==== 原文
過払い金請求と住宅ローン審査の関係

過払い金請求と住宅ローン審査の関係

監修弁護士 紹介

鬼沢健士(おにざわたけし)

  • 鬼沢健士(おにざわたけし)
  • じょうばん法律事務所
  • 茨城県弁護士会
  • 弁護士登録2010年

弁護士は裁判が仕事ですが、弁護士に頼む人にとっては一生に一度あるかないかの一大事です。そのことを肝に銘じて、誠心誠意取り組んでいます。また、できるだけお早めに相談してください。病気と同じで、放っておくと悪化するのが普通です。早ければ早いほど解決しやすくなります。

過払い金とは簡単に言えば払いすぎたお金のことですが、払いすぎたのだから返してと簡単に請求できるものではありません。そもそも過払い金があるのかを確認する必要がありますし手続きも複雑です。それでも、お金が戻ってくるのなら手間を惜しまないという人は多いかもしれませんが、住宅の購入を考えている、つまり住宅ローンを組む予定がある人には、住宅ローンの審査に響く可能性も心配なのではないでしょうか。そこで今回の記事では、過払い金請求と住宅ローン審査の関係を説明します。
========
==== 演習データ
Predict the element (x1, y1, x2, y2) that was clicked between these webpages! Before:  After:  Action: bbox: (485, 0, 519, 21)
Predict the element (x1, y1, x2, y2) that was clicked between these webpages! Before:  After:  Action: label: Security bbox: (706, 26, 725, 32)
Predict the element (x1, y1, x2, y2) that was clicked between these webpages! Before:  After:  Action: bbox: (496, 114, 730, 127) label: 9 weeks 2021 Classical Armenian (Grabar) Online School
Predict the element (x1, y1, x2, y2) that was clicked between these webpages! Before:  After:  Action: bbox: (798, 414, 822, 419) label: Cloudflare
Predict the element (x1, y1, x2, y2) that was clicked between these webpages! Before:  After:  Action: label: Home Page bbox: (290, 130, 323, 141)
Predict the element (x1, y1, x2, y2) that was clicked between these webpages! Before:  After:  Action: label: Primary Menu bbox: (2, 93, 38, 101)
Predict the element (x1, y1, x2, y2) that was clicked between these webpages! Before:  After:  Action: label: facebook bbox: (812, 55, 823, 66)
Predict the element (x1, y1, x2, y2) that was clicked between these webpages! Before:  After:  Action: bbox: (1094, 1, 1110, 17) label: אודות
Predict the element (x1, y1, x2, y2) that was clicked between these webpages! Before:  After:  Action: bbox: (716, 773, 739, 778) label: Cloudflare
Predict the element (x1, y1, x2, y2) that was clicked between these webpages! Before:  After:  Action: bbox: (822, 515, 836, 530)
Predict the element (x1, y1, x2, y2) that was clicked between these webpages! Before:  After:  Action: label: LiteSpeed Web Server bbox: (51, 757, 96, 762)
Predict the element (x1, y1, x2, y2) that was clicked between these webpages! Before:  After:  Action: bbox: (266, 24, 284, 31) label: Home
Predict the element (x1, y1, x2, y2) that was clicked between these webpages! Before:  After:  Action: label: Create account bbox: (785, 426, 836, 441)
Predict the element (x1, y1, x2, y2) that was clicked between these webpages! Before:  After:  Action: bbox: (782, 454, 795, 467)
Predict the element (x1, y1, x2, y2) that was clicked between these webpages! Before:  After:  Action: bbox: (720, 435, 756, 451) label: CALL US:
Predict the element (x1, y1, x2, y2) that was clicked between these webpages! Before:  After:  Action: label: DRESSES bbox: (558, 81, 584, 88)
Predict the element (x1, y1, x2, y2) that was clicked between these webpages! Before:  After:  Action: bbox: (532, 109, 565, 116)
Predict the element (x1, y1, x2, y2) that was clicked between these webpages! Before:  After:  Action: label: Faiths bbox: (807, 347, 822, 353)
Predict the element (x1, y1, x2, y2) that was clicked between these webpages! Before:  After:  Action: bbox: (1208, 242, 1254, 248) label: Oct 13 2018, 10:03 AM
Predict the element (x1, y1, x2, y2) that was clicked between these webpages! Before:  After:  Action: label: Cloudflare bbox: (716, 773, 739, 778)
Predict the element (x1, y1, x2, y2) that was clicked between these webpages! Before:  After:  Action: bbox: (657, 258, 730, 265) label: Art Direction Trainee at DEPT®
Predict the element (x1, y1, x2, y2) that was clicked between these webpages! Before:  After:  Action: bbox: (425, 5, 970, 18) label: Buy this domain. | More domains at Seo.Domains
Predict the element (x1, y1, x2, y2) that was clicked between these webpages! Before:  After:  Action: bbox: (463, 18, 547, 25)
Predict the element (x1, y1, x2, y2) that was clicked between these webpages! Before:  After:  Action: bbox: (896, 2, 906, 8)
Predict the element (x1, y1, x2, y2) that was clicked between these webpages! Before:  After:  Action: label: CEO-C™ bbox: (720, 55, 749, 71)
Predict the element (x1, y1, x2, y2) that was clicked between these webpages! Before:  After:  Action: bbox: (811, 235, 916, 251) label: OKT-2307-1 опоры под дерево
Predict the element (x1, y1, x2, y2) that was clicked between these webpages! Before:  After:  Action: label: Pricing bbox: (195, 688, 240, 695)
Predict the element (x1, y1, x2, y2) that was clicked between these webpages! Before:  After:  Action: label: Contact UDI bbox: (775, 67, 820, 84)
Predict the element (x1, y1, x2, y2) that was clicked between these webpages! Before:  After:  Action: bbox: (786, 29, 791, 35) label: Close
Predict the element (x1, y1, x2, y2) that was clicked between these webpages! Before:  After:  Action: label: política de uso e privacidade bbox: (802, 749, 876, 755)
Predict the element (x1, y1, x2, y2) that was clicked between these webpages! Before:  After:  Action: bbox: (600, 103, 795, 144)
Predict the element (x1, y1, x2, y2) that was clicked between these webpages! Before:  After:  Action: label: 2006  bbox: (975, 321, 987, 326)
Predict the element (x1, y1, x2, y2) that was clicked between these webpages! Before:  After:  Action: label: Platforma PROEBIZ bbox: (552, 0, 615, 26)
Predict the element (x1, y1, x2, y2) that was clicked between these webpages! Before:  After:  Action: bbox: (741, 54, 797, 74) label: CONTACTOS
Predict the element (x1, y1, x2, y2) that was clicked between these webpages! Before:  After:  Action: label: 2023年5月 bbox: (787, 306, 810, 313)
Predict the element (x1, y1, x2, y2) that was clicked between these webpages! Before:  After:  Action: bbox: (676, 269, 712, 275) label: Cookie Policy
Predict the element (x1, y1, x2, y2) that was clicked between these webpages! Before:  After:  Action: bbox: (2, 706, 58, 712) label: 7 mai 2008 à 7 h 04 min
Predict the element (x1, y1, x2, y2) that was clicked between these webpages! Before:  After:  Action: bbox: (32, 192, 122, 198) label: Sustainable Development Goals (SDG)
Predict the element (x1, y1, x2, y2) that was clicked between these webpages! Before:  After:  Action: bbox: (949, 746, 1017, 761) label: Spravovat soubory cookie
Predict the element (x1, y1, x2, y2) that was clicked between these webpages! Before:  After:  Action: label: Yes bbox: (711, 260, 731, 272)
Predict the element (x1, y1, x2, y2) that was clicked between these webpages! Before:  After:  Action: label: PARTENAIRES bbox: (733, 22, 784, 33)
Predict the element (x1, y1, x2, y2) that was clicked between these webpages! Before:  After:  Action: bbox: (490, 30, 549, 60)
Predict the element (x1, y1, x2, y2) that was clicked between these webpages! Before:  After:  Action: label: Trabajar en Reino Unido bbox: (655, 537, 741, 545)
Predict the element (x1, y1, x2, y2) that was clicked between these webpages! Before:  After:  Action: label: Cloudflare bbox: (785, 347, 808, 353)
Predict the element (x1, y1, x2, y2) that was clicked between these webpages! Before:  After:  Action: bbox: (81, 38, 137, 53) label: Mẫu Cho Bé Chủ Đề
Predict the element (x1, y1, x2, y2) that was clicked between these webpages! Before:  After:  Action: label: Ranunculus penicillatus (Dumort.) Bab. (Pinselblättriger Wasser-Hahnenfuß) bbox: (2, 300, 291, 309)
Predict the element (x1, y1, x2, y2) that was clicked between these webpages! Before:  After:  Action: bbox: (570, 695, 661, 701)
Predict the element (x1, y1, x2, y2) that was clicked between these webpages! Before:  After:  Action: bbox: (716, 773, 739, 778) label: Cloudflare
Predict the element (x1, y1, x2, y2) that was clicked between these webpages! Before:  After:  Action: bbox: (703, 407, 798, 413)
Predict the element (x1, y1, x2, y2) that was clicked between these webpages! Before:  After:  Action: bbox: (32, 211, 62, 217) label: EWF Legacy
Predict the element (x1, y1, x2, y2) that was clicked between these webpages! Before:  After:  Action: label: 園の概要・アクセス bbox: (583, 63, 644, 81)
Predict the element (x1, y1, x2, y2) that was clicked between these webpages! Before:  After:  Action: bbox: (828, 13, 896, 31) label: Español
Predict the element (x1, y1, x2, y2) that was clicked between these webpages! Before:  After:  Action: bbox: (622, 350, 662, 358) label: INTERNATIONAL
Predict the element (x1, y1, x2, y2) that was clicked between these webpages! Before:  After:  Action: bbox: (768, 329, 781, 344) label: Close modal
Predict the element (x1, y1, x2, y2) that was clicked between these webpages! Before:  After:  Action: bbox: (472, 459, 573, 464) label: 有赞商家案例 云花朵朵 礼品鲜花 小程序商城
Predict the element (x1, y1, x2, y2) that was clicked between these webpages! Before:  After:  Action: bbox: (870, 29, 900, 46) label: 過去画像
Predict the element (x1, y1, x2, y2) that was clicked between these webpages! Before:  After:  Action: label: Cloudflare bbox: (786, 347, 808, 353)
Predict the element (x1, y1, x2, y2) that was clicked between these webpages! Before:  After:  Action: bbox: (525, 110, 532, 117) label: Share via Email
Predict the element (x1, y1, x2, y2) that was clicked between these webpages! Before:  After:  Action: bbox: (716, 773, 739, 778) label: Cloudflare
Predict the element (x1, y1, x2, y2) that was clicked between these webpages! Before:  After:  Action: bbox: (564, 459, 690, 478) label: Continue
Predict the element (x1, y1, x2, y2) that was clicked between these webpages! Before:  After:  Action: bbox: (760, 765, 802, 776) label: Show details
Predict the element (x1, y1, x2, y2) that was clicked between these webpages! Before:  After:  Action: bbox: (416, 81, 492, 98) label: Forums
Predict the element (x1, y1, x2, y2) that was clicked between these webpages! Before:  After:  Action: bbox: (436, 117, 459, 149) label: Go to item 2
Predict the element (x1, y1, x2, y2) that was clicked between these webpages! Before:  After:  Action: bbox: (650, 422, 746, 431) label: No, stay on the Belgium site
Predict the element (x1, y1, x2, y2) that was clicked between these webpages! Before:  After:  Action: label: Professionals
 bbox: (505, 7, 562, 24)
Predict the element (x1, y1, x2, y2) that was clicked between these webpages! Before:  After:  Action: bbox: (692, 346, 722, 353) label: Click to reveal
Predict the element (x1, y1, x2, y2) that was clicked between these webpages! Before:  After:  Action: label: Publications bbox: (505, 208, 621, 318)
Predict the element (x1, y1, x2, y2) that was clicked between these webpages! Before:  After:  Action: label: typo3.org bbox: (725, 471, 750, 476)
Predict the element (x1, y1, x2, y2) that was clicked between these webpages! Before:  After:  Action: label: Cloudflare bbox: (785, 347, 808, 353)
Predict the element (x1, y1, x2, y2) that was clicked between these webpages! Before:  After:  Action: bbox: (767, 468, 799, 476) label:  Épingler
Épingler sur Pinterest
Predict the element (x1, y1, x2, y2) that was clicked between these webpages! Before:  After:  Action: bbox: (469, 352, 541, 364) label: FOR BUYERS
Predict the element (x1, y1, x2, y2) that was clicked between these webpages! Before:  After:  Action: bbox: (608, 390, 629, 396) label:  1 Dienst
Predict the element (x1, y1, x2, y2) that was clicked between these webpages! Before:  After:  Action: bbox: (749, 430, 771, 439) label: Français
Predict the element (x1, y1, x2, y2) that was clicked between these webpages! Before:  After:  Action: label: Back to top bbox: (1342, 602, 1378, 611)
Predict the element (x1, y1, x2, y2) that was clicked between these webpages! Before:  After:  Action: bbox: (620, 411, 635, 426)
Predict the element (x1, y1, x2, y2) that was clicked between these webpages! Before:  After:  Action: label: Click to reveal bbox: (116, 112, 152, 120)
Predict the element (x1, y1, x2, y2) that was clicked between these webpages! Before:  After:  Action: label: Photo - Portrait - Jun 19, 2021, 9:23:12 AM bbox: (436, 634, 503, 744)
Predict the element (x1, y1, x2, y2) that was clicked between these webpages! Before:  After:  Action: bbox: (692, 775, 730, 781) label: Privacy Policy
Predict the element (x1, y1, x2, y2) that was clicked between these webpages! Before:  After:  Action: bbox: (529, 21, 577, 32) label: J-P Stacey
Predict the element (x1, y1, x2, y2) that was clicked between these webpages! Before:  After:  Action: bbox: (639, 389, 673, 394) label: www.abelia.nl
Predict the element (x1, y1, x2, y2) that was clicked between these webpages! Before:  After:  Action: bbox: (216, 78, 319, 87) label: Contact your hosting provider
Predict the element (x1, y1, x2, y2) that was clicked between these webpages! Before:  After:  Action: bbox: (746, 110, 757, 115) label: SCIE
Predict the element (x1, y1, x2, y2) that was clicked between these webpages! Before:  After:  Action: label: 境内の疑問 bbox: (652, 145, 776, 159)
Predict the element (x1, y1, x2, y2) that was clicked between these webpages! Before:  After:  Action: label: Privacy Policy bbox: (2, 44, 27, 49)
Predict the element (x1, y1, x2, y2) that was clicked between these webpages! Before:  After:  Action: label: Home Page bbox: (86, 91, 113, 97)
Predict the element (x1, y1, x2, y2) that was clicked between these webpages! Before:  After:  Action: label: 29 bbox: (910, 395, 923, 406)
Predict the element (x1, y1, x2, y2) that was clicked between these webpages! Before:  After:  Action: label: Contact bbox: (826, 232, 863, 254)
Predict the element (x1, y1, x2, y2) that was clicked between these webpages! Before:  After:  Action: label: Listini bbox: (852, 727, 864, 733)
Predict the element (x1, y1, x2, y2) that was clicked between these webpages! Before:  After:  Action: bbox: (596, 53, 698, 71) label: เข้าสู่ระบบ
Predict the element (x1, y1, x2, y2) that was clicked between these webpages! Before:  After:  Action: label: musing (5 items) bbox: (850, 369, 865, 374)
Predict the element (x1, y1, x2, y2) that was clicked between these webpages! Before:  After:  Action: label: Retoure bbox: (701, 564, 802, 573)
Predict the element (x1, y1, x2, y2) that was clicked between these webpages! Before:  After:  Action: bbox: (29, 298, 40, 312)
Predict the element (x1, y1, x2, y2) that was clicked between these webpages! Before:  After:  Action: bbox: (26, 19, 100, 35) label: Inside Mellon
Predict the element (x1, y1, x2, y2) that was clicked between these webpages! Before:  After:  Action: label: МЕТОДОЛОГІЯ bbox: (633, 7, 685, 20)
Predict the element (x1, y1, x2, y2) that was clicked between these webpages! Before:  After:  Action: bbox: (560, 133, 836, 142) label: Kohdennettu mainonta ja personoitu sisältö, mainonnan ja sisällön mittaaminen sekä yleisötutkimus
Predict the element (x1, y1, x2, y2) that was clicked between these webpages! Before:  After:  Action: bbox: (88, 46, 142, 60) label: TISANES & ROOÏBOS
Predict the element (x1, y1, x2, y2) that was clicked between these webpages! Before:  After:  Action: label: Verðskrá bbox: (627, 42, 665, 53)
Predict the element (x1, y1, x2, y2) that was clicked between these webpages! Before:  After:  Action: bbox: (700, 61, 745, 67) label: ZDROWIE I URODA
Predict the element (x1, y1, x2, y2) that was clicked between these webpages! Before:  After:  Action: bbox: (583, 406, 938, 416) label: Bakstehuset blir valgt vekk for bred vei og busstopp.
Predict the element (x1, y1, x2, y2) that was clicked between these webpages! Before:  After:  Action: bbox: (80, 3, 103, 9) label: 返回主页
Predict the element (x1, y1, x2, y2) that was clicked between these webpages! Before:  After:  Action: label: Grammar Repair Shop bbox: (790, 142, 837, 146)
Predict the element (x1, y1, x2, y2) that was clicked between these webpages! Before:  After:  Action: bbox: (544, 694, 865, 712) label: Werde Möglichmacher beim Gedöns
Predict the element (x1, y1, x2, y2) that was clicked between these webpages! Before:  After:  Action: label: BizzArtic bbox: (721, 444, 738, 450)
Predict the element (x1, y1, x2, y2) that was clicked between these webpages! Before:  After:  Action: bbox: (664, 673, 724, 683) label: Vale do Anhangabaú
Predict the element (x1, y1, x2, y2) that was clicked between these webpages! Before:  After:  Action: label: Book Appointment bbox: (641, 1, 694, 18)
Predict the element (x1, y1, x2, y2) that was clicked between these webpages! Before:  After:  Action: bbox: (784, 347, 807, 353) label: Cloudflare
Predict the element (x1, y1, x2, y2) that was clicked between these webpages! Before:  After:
========
▶ _記述課題 A_:
演習データの行のうち、「your hosting provider」を含む行から「298, 40, 312)」を含む行までを、両端の行も含めて一字も変えずに書き写すこと。
▶ _記述課題 B_:
過払い金請求と住宅ローン審査の関係を扱った原文について、最後の文の後に続く部分を書き進めること。

▶ _正解 A_:
Predict the element (x1, y1, x2, y2) that was clicked between these webpages! Before:  After:  Action: bbox: (216, 78, 319, 87) label: Contact your hosting provider
Predict the element (x1, y1, x2, y2) that was clicked between these webpages! Before:  After:  Action: bbox: (746, 110, 757, 115) label: SCIE
Predict the element (x1, y1, x2, y2) that was clicked between these webpages! Before:  After:  Action: label: 境内の疑問 bbox: (652, 145, 776, 159)
Predict the element (x1, y1, x2, y2) that was clicked between these webpages! Before:  After:  Action: label: Privacy Policy bbox: (2, 44, 27, 49)
Predict the element (x1, y1, x2, y2) that was clicked between these webpages! Before:  After:  Action: label: Home Page bbox: (86, 91, 113, 97)
Predict the element (x1, y1, x2, y2) that was clicked between these webpages! Before:  After:  Action: label: 29 bbox: (910, 395, 923, 406)
Predict the element (x1, y1, x2, y2) that was clicked between these webpages! Before:  After:  Action: label: Contact bbox: (826, 232, 863, 254)
Predict the element (x1, y1, x2, y2) that was clicked between these webpages! Before:  After:  Action: label: Listini bbox: (852, 727, 864, 733)
Predict the element (x1, y1, x2, y2) that was clicked between these webpages! Before:  After:  Action: bbox: (596, 53, 698, 71) label: เข้าสู่ระบบ
Predict the element (x1, y1, x2, y2) that was clicked between these webpages! Before:  After:  Action: label: musing (5 items) bbox: (850, 369, 865, 374)
Predict the element (x1, y1, x2, y2) that was clicked between these webpages! Before:  After:  Action: label: Retoure bbox: (701, 564, 802, 573)
Predict the element (x1, y1, x2, y2) that was clicked between these webpages! Before:  After:  Action: bbox: (29, 298, 40, 312)

▶ _正解 B_:
過払い金って何?どうやって請求するの?

そもそもなぜ過払い金というものが発生するのでしょうか。その原因は利率に関する法律である利息制限法と出資法にあります。利息制限法と出資法では、別々の利率を上限として定めていました。出資法では29.2%を上限金利とし、それを越えたら刑事罰が科せられます。利息制限法では借入金額にごとに15%、18%、20%という制限利率を定めているのですが、それを超えても罰則はなく、債務者に返還を要求された場合に返せばいいだけです。

つまり、度を超えた金利に対する罰則を出資法で、罰則を与えるほどではないが望ましくない金利への対応を利息制限法で定めていたということです。そして、出資法以下ではあるものの、利息制限法を越えている利率を「グレーゾーン金利」と呼びます。このグレーゾーン金利によって発生したのが「過払い金」というわけです。

もうひとつ、「みなし弁済」という規定も問題となりました。みなし弁済とは、一定の条件を満たしているときにグレーゾーン金利を正当な金利とみなすというものです。債務者が弁済したら貸金業者はすぐに明細を発行して債務者に送る、債務者が異議を申し立てないなど、条件は厳しいものではありますが、知識のない債務者にはどうすることもできませんでした。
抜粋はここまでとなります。